Recipe post by Megan Metropulos, MS, RD, LDN

Ever feel like you’re stuck in a brown rice rut? Yep, my hand is raised. You want to make sure you’re getting a slow digesting, complex carb at lunch to hold you over throughout the day but what else is out there? Face it– you’re probably getting sick of quinoa too. How about barley, whole grain couscous, farro, or teff? Have you tried black rice or red rice? Boring brown rice isn’t your only option.

These Greek Barley Bowls combine some of my favorite Mediterranean flavors with chewy, nutty barley. Don’t let the ingredients list scare you, because many of them are pantry staples. In fact, the only ‘new-to-my-pantry’ ingredients were barley and tahini. Not familiar with either? Let me give you a quick rundown:

tahini.and.barley

Barley:

Barley is the king of fiber among whole-grains. Unlike most other grains, barley has fiber in all of its layers, not just the outermost bran.  It’s beneficial for blood sugar, blood pressure, and cholesterol levels. Bonus: it also helps promote satiety!

Pearled barley is common, but most of its beneficial bran layer has been removed.

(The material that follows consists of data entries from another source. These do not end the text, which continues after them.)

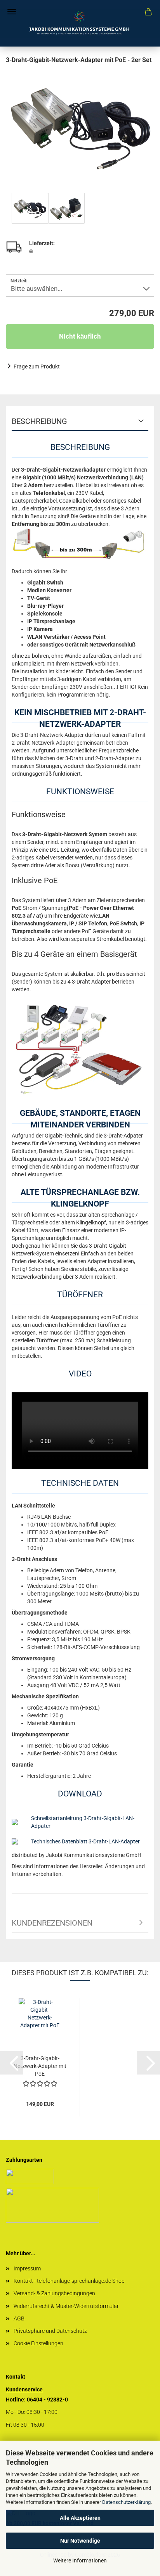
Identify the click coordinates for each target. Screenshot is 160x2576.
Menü (11, 11)
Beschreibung (39, 421)
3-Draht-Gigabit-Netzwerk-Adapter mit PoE (40, 2066)
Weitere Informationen (80, 2560)
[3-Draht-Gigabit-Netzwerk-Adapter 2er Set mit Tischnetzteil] (80, 122)
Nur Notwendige (80, 2541)
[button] (11, 2063)
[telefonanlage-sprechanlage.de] (80, 23)
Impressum (27, 2268)
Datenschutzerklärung (126, 2502)
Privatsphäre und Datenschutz (50, 2331)
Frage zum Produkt (37, 366)
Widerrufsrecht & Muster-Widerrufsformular (66, 2306)
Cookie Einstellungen (38, 2343)
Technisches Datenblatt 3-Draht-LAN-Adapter (85, 1841)
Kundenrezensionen (52, 1923)
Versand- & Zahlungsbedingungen (54, 2293)
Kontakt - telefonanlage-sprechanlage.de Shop (69, 2281)
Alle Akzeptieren (80, 2518)
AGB (19, 2318)
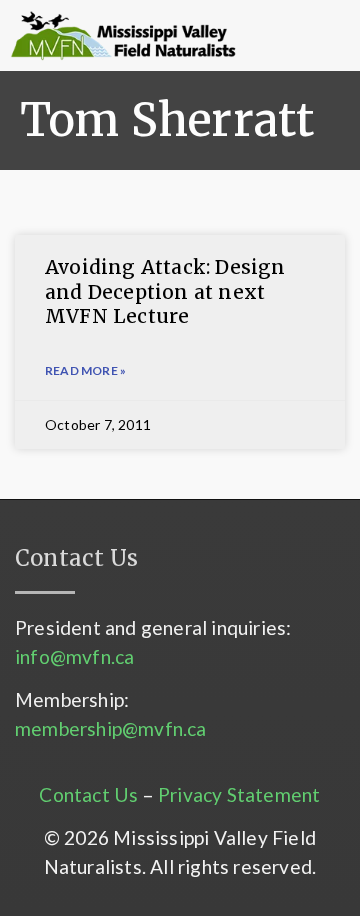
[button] (269, 36)
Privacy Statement (239, 794)
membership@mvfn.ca (111, 728)
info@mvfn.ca (74, 656)
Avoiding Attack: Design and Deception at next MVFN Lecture (165, 291)
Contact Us (88, 794)
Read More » (85, 370)
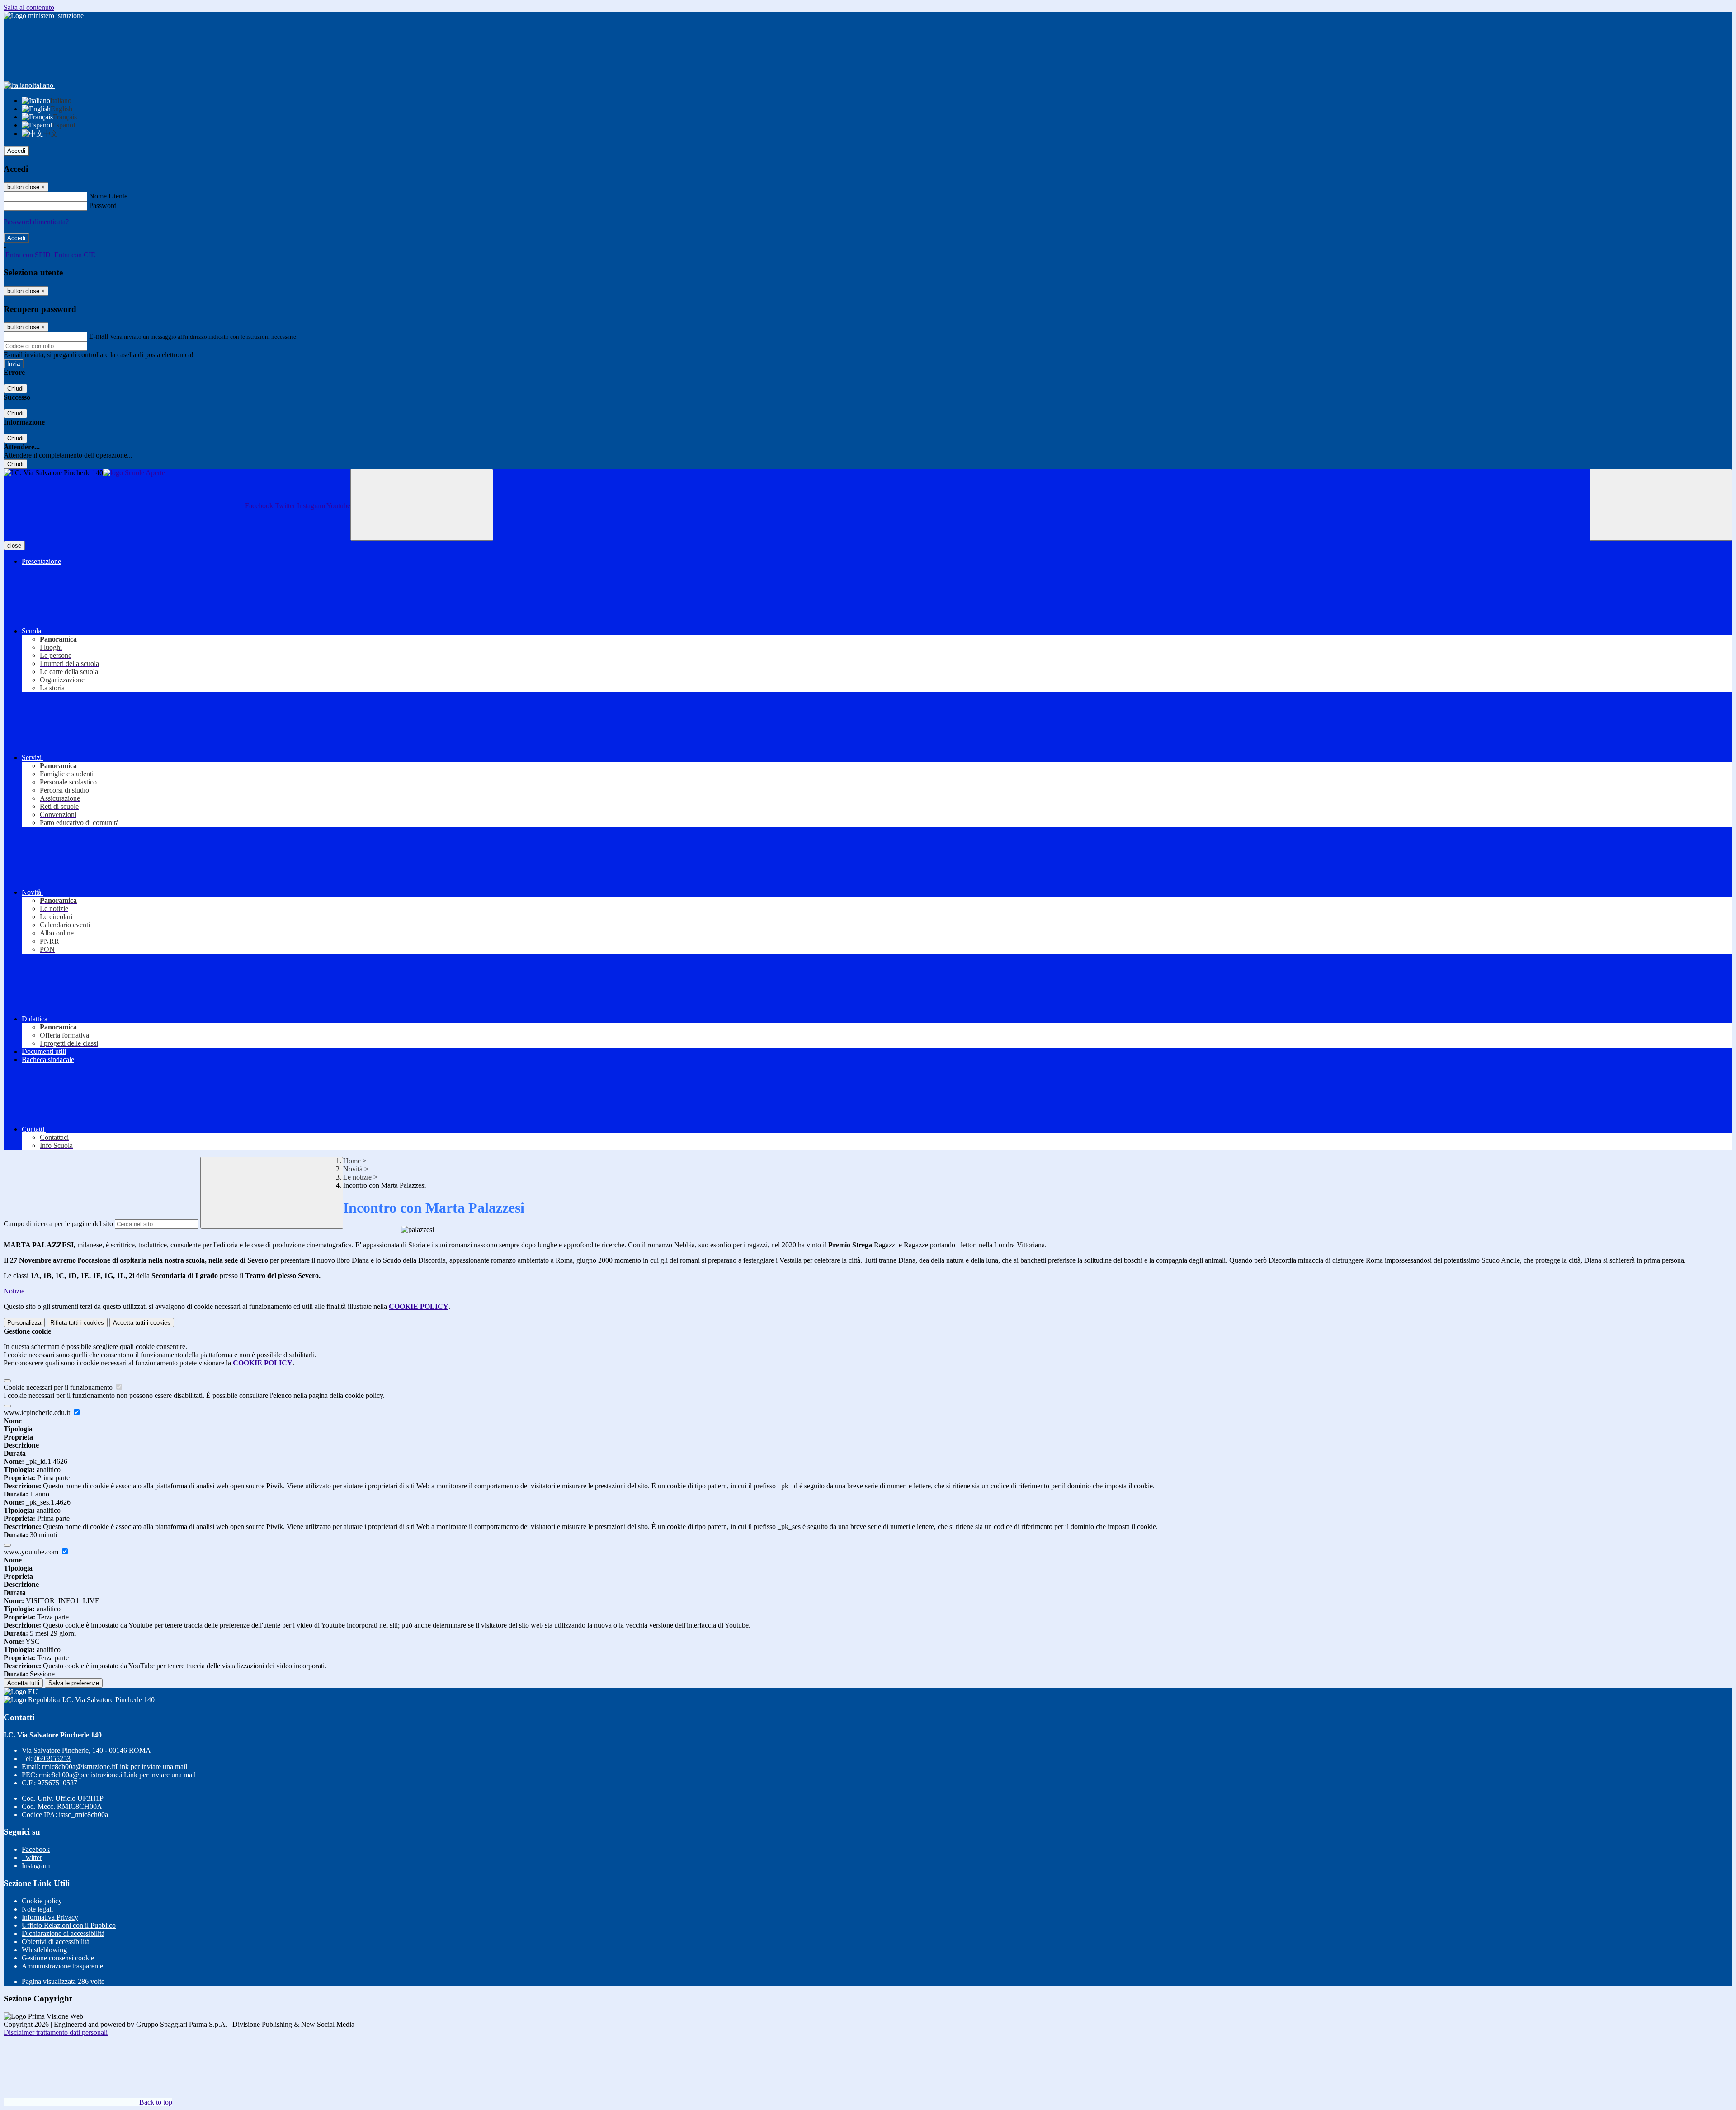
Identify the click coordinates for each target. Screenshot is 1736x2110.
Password (103, 205)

Look for hulled or hull-less barley to make sure you’re getting the whole grain. Many regular grocery stores carry this variety, but it may be in the health food aisle instead of next to other grains.

Hull-less barley takes longer to cook, but the rest of the components come together quickly. They can be prepped while the barley simmers away. If you want to make a big batch of barley, the leftovers can be added to soups or swapped out for your morning oatmeal (try reheating the barley with a splash of milk and topping with fruit, nuts, and a drizzle of honey!).

You can read more about the health benefits of barley here and here.

As a side-note: If you’re working on increasing the amount of fiber you eat, do so gradually and make sure you’re also drinking enough fluid.

Tahini:

Every time I eat tahini sauce, I wonder why I don’t have it more often. What’s not to love about a creamy sauce packed with healthy fat?! Tahini also provides thiamin, magnesium, phosphorus, iron, and calcium.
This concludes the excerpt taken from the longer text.